Your goal.
Without altering a word, return the records below, but exclude the pictures.

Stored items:
=== Begin Enclosure ===

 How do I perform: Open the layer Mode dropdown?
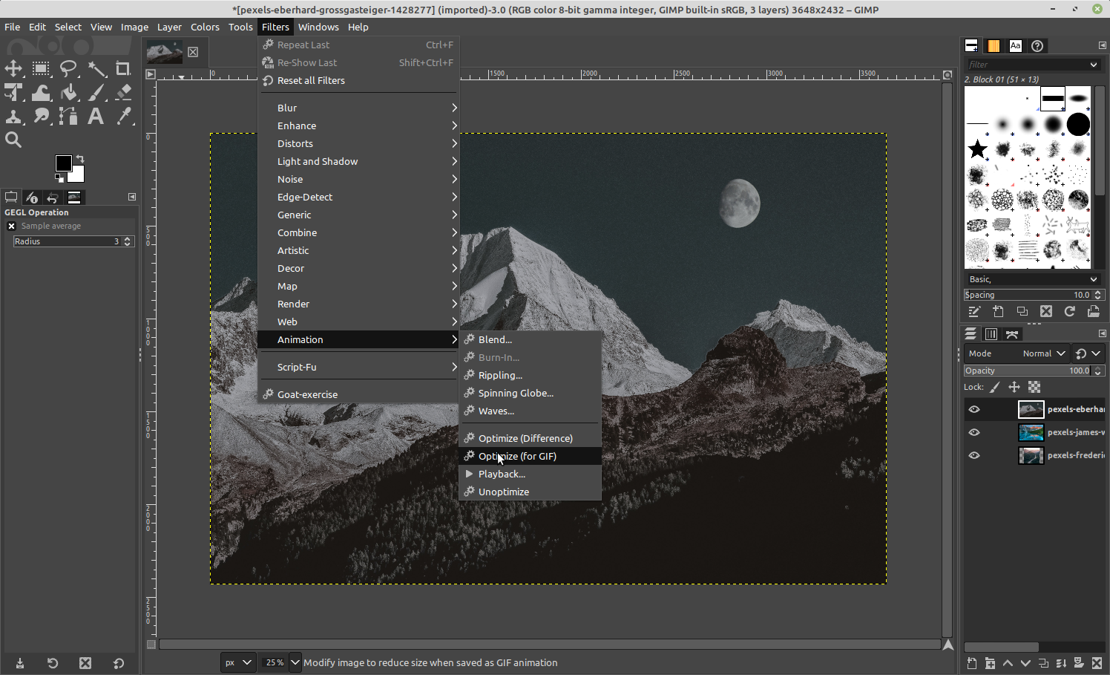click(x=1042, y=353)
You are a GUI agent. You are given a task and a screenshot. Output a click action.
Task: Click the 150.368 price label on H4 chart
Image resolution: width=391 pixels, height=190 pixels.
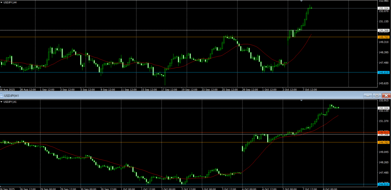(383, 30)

=== End Enclosure ===

Response area.
 How do I perform: Open the layer Mode dropdown?
click(x=1042, y=353)
You are a GUI agent. You are given a task and a screenshot. Output a click action.
Task: Click the 150.368 price label on H4 chart
Image resolution: width=391 pixels, height=190 pixels.
(383, 30)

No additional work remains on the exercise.